Muhammad Fikri Haikal Saragih

Pijar, Medan. Di tengah sibuknya kehidupan, banyak kelompok rentan yang menghadapi sejumlah tantangan untuk berekspresi. Dari banyaknya kelompok rentan yang selalu siap menghadapi rintangan serta tantangan, disabilitas tunarungu (teman Tuli) menjadi salah satu yang siap menjalani hidup dengan semangat, meskipun terbatas pada kemampuan mendengar.

Di balik keterbatasan yang dimiliki, terdapat potensi besar yang sering kali luput dari pandangan. Sri Dewi Fitriyani Natadiningrat menjadi seseorang yang mampu melihat potensi besar itu.

Wanita yang akrab disapa Dewi ini merupakan ketua sekaligus pendiri Yayasan Khadijah Sharaswaty Indonesia (KSI) pada tahun 2005. Program awal yang digerakkan di KSI mulanya hanya dua, yaitu sosial dan lingkungan.  Lewat inisiatifnya, Dewi mendirikan Rumah Difabel Sharaswaty (RDS) sebagai pembuka jalan bagi seluruh teman-teman difabel untuk berekspresi, berkumpul, belajar, dan merasa dihargai sebagai bagian dari masyarakat pada umumnya.

“Disabilitas awalnya masih menjadi bagian dari program sosial, tetapi sekarang sudah menjadi program sendiri. Kalau Rumah Difabel baru berdiri di tahun 2023. Rumah Difabel dibuat karena awalnya dilakukan secara door to door, saya belum punya tempat. Jadi, 2020 sampai 2023 saya yang mengunjungi tempat perkumpulannya, seperti dari Tarutung, Tebing Tinggi, dan lainnya,” ungkap Dewi.
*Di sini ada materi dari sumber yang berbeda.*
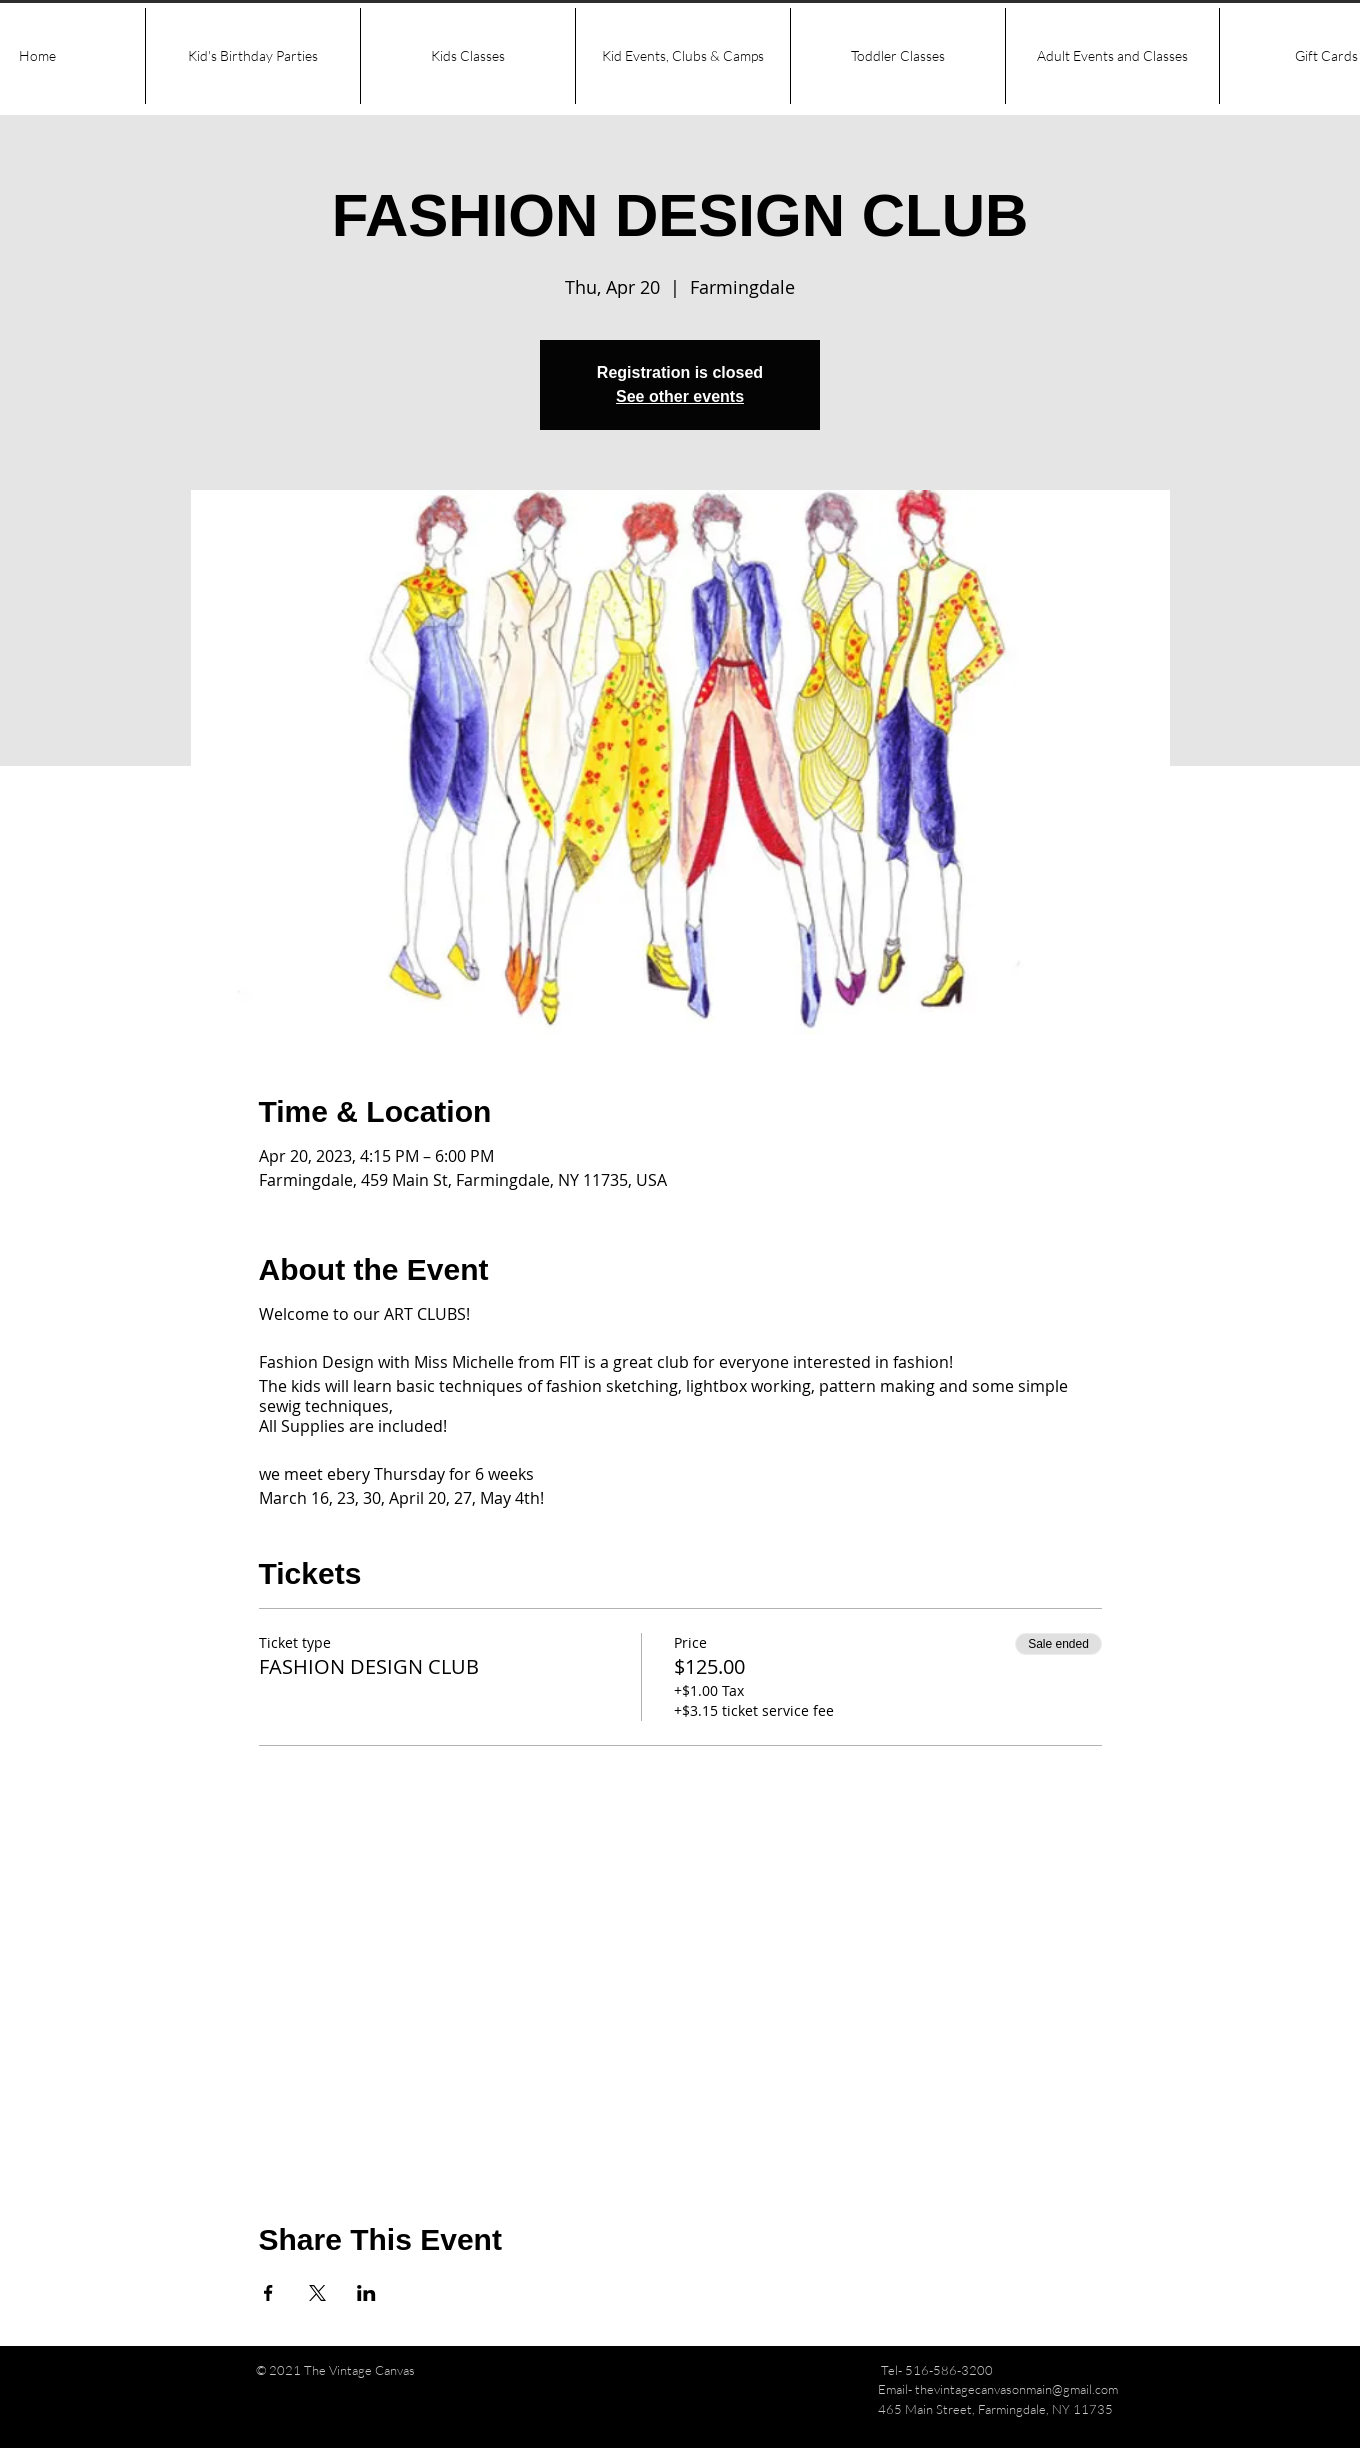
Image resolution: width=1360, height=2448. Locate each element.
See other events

RDS saat ini menjadi ruang dan rumah bagi teman difabel maupun masyarakat umum untuk saling berbagi cerita dan menghidupkan harapan. Para sahabat Sharaswaty dan teman Difabel diajak untuk belajar berbagai jenis keterampilan, seperti berkomunikasi dalam bahasa isyarat, menghasilkan karya seni, bahkan membuat produk kewirausahaan. Lewat interaksi yang setara, RDS menjadi lingkungan yang mampu membuat teman difabel merasa dimengerti dan dihargai.

Perjalanan Dewi dalam mendirikan yayasan dan Rumah Difabel tentu tidak berjalan mulus begitu saja. Banyak tantangan yang harus ia hadapi dalam menjalankan yayasan, baik dari internal maupun eksternal, seperti membutuhkan energi yang lebih banyak, kesulitan dalam mendapatkan kepercayaan dari teman difabel termasuk teman Tuli, dan menyatukan perbedaan sudut pandang dari berbagai pihak.
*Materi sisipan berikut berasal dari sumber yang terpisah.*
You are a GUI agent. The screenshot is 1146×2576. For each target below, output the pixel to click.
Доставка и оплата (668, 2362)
“Pertamanya, mereka tidak welcome. Namun, dengan adanya pembuktian dari program kita, seiring berjalannya waktu mulai ada kepercayaan dari mereka. Sehingga, dapat  bersama seperti saat ini. Tantangan lainnya mungkin lelah serta adanya perbedaan persepsi. Memang kebanyakan tantangan dari eksternal, tetapi bagi saya waktu terus berlalu. Jadi, biar waktu yang membuktikan,” pungkasnya.

Dewi berupaya agar masyarakat bisa melihat teman difabel sebagai individu yang memiliki potensi besar. Lewat kehadiran RDS sebagai ruang inklusi bagi teman difabel, hal ini membuktikan bahwa mereka bisa menjadi orang yang mampu memimpin, serta menginspirasi bagi lingkungan sekitar. Dengan dukungan dan ruang yang tepat, mereka bisa menunjukkan kapasitas dan kreativitasnya sama seperti orang lainnya.

Dengan didirikannya Rumah Difabel dan program-programnya, Dewi ingin para penyandang disabilitas melihat diri mereka sebagai individu yang lebih mandiri, mampu, dan setara, sama seperti masyarakat lainnya walaupun dengan kemampuan yang berbeda. Ia juga berpesan untuk teman difabel, khususnya teman Tuli, keterbatasan bukan sesuatu yang harus disesali, melainkan pintu untuk membuka potensi lain yang belum dieksplorasi. Jangan jadikan keterbatasan sebagai label untuk membatasi langkah diri sendiri.

“Saya harap, kalian mau berteman dan berkomunikasi dengan teman Dengar, tidak hanya dengan teman Tuli yang lain saja. Kemudian, jangan jadikan keterbatasan ini sebagai privilege kalian untuk dikasihani. Buktikan bahwa kalian bisa sebagai difabel untuk mampu melakukan apa yang orang lain lakukan,” harapnya.